Long before, he had written a history of
the Goths (known to us only in a compendium by another
Hand), of
which the purpose seems to have been to reconcile the Romans to the
Gothic monarchy; it began by endeavouring to prove that Goths had
fought against the Greeks at Troy. Now that his public life was
over, he published a collection of the state papers composed by him
under the Gothic rulers from Theodoric to Vitigis: for the most part
royal rescripts addressed to foreign powers and to officials of the
kingdom. Invaluable for their light upon men and things fourteen
hundred years ago, these Variae of Cassiodorus; and for their own
sake, as literary productions, most characteristic, most
entertaining. Not quite easy to read, for the Latin is by no means
Augustan, but after labour well spent, a delightful revelation of
the man and the age. Great is the variety of subjects dealt with or
touched upon; from the diplomatic relations between Ravenna and
Constantinople, or the alliances of the Amal line with barbaric
royalties in Gaul and Africa, to the pensioning of an aged
charioteer and the domestic troubles of a small landowner. We form a
good general idea of the condition of Italy at that time, and, on
many points political and social, gather a fund of most curious
detail. The world shown to us is in some respects highly civilized,
its civilization still that of Rome, whose laws, whose manners, have
in great part survived the Teutonic conquest; from another point of
view it is a mere world of ruin, possessed by triumphant barbarism,
and sinking to intellectual darkness. We note the decay of central
power, and the growth of political anarchy; we observe the process
by which Roman nobles, the Senatorial Order when a Senate lingers
only in name, are becoming the turbulent lords of the Middle Ages,
each a power in his own territory, levying private war, scornful of
public interests. The city of Rome has little part in this turbid
history, yet her name is never mentioned without reverence, and in
theory she is still the centre of the world. Glimpses are granted us
of her fallen majesty; we learn that Theodoric exerted himself to
preserve her noble buildings, to restore her monuments; at the same
time we hear of marble stolen from palaces in decay, and of temples
which, as private property, are converted to ignoble use. Moreover,
at Rome sits an ecclesiastical dignitary, known as Papa, to whose
doings already attaches considerable importance.
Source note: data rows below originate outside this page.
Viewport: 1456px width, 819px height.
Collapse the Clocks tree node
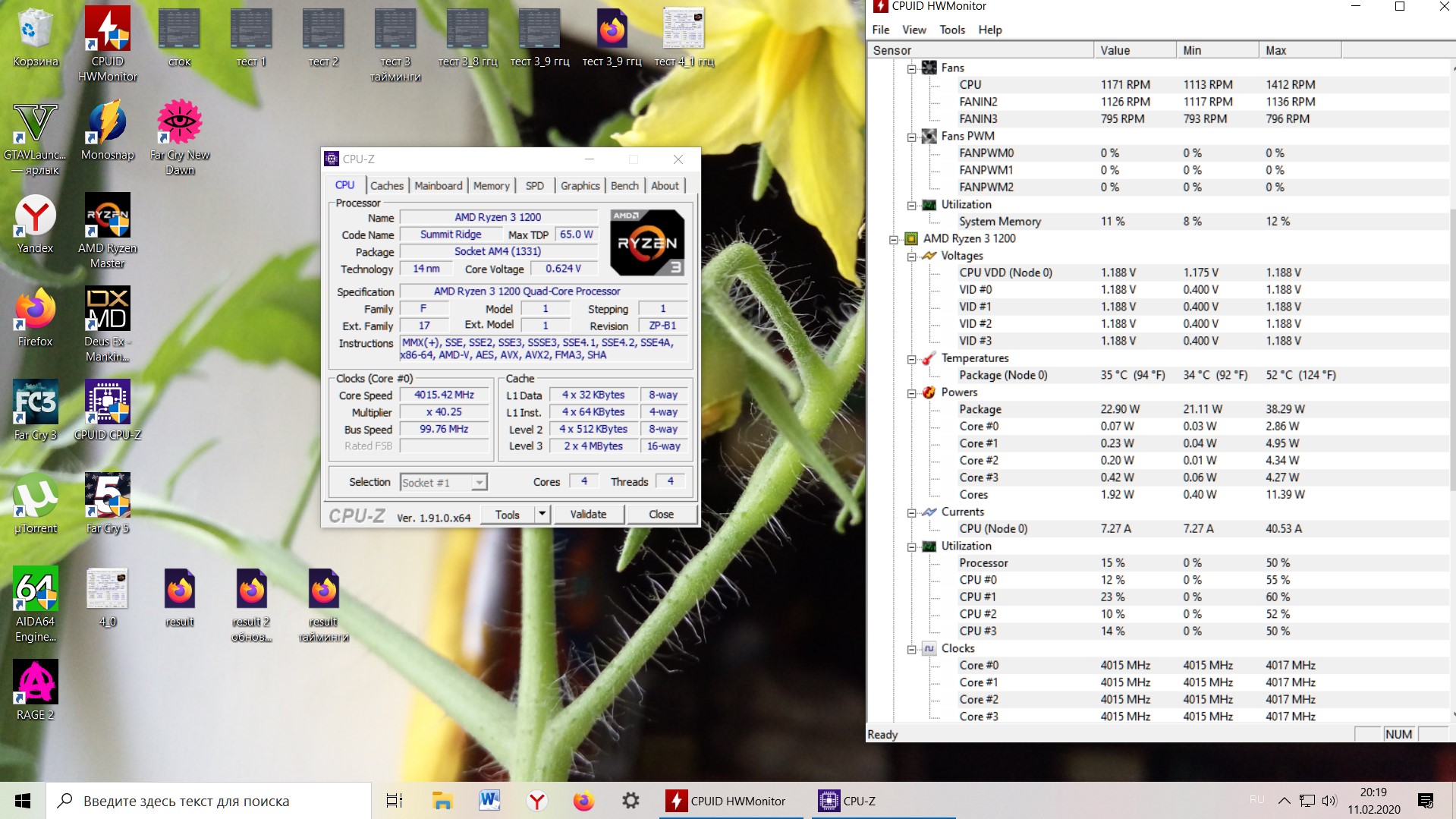(x=912, y=649)
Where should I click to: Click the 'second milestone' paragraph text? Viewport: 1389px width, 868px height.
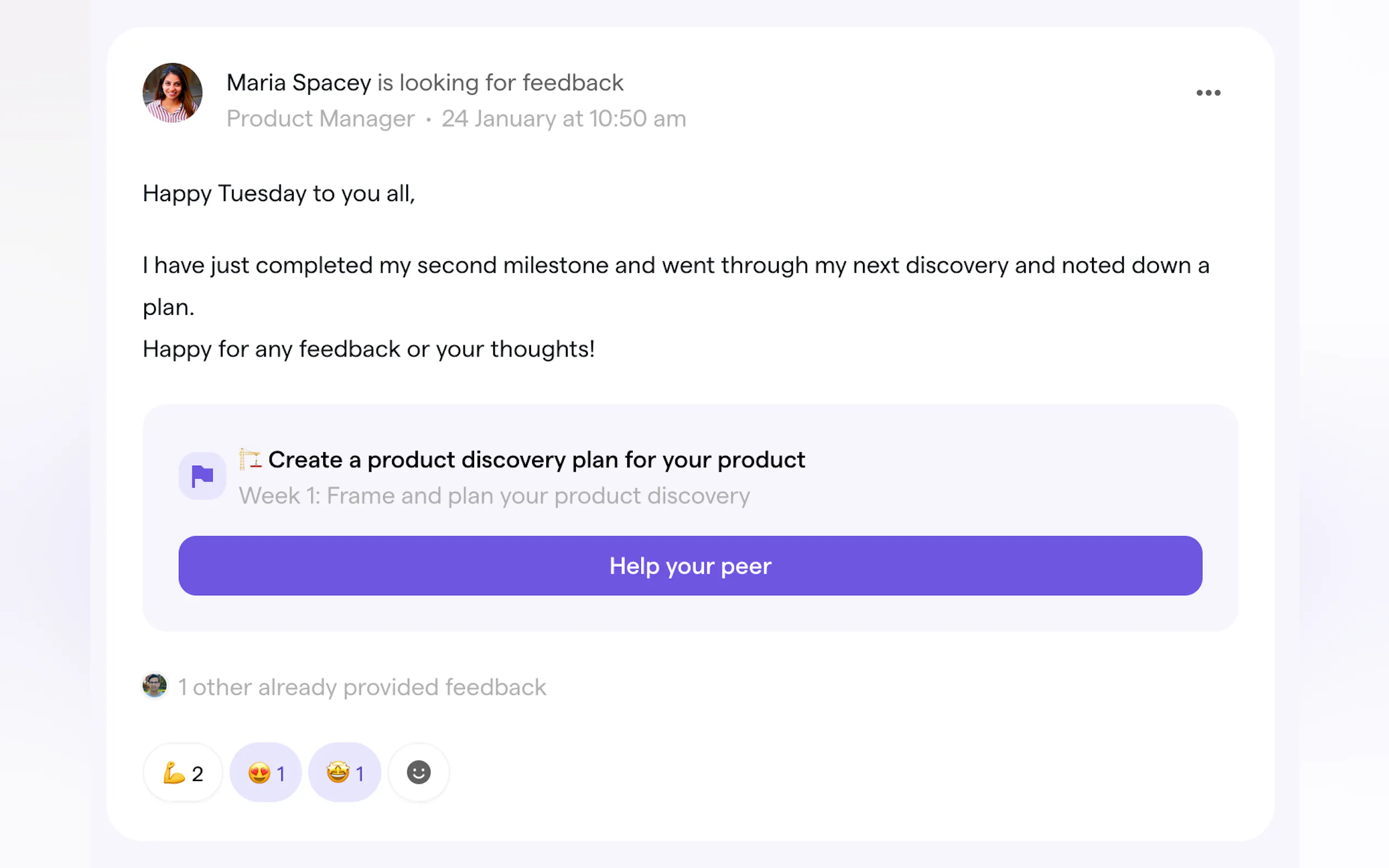click(x=676, y=265)
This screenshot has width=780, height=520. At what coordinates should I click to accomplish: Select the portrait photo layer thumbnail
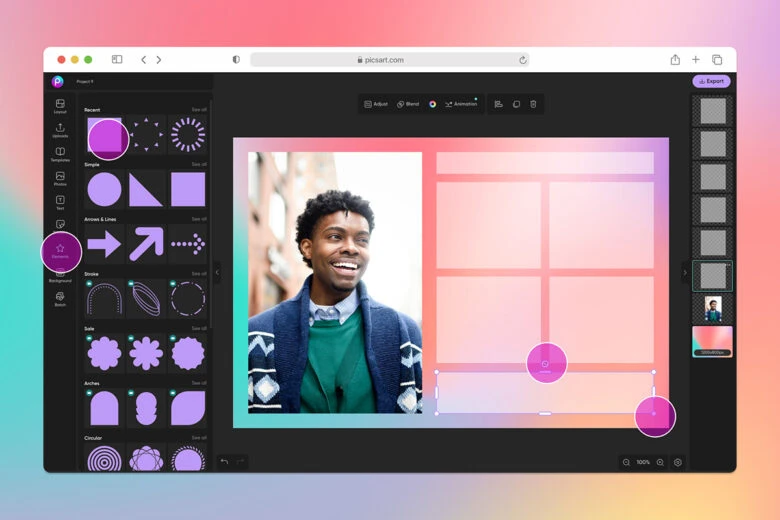coord(712,308)
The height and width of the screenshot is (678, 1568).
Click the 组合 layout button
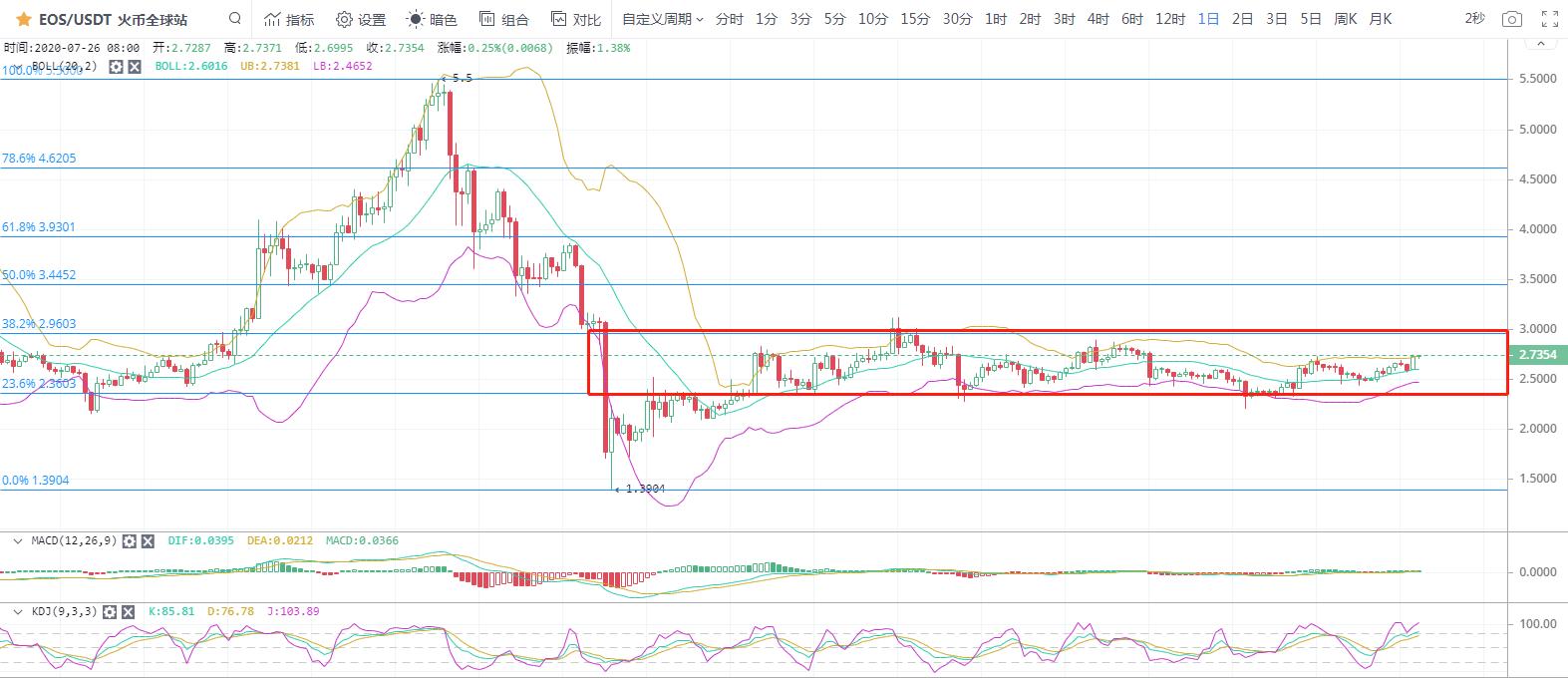pos(503,19)
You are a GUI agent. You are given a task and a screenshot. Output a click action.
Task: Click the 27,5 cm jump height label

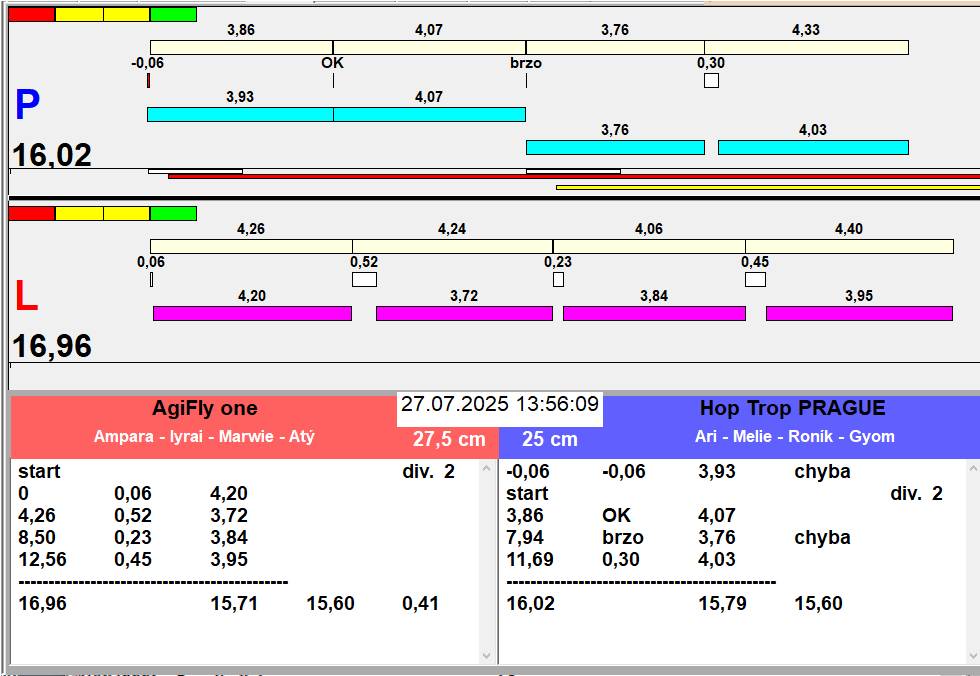(449, 439)
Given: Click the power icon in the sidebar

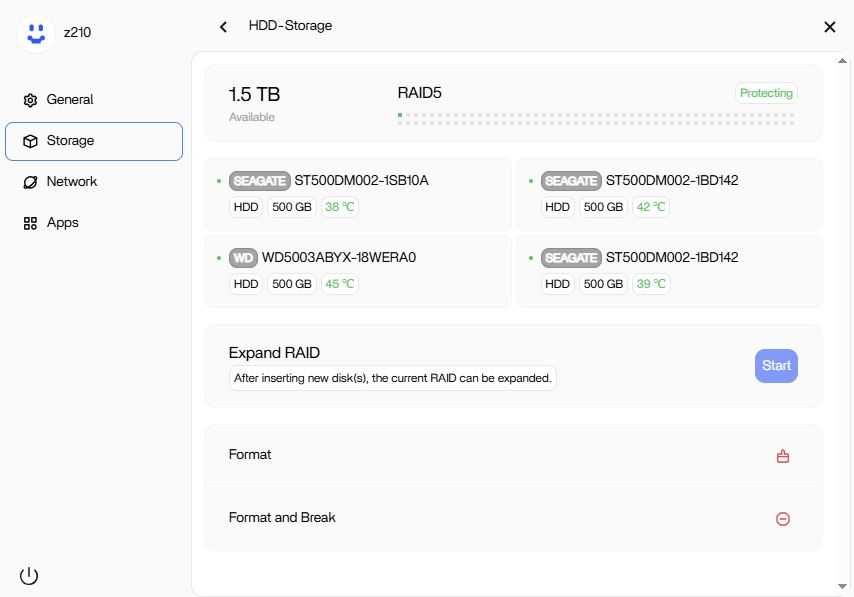Looking at the screenshot, I should pos(29,575).
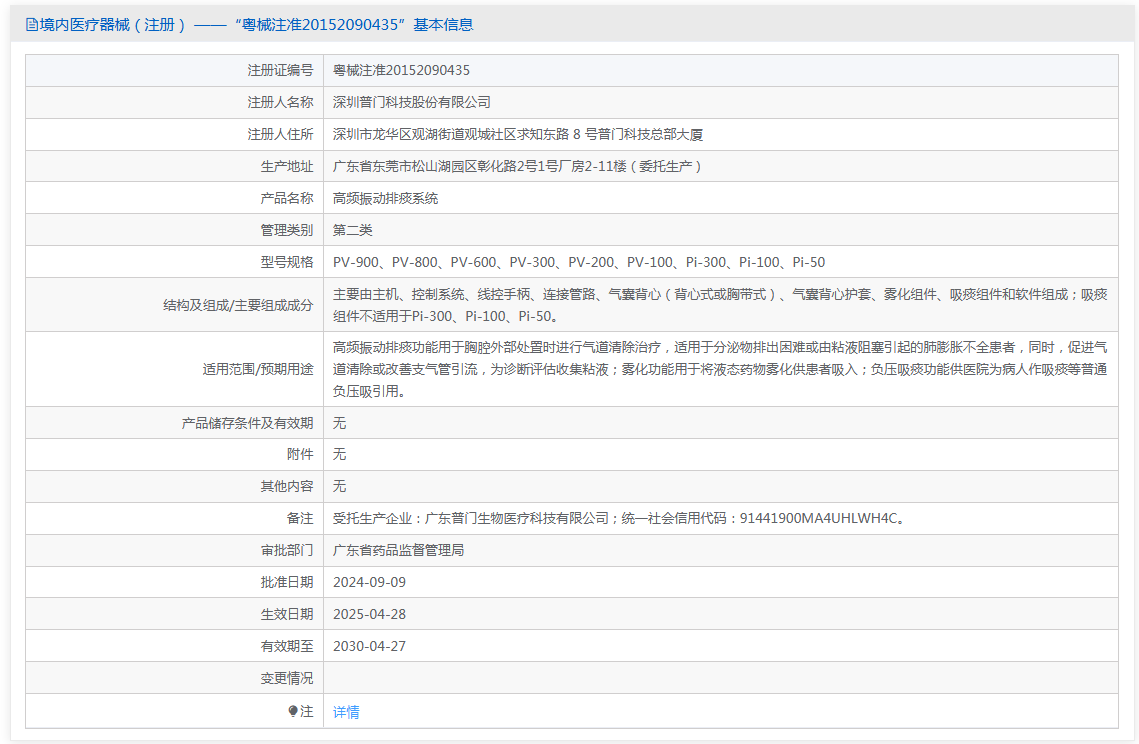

One of the last
acts of the Senate which had any real meaning was to make a decree
with regard to the election of this Bishop, forbidding his advance
by the way of Simony. Theodoric, an Arian, interferes only with the
Church of Rome in so far as public peace demands it. In one of his
letters occurs a most remarkable dictum on the subject of
toleration. "Religionem imperare non possumus, quia nemo cogitur ut
credat invitus - we cannot impose a religious faith, for no one
can be compelled to believe against his conscience." This must, of
course, have been the king's own sentiment, but Cassiodorus worded
it, and doubtless with approval.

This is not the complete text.